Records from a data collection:

◆ ◆ ◆ ◆

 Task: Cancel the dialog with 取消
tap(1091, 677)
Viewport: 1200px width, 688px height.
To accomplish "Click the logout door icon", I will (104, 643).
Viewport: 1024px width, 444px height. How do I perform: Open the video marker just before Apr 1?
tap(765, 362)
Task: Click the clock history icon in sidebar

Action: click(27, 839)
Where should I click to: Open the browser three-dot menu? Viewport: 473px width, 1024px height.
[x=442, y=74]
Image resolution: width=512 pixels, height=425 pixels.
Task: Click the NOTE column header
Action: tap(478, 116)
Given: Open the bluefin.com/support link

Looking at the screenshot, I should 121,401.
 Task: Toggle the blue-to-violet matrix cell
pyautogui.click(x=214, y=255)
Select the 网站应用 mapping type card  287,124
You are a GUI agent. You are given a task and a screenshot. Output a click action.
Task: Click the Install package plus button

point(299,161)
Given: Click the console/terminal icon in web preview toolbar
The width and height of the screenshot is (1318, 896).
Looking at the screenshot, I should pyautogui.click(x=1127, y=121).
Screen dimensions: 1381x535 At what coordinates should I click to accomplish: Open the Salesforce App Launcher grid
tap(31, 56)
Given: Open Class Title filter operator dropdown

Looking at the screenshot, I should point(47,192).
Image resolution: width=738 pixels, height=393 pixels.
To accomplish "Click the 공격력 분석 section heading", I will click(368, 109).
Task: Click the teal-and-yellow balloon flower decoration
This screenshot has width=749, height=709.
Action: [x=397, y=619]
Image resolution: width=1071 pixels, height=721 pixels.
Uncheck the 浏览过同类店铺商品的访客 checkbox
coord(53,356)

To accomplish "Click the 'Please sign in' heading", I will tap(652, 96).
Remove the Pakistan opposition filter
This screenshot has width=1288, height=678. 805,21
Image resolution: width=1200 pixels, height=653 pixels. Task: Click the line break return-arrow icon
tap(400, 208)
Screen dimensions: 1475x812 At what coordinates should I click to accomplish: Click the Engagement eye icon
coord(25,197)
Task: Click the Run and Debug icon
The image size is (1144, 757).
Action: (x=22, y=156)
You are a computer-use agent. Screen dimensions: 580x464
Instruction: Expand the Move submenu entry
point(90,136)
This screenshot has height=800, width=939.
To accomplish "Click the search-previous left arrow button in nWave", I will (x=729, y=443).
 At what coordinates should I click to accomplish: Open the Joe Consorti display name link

◆ ◆ ◆ ◆

= ACTIVITY =
Scan the entries above and return each line that holds "heading".

= SOLUTION TO THE EXERCISE =
To accomplish "Click the 공격력 분석 section heading", I will click(368, 109).
To accomplish "Click the 'Please sign in' heading", I will tap(652, 96).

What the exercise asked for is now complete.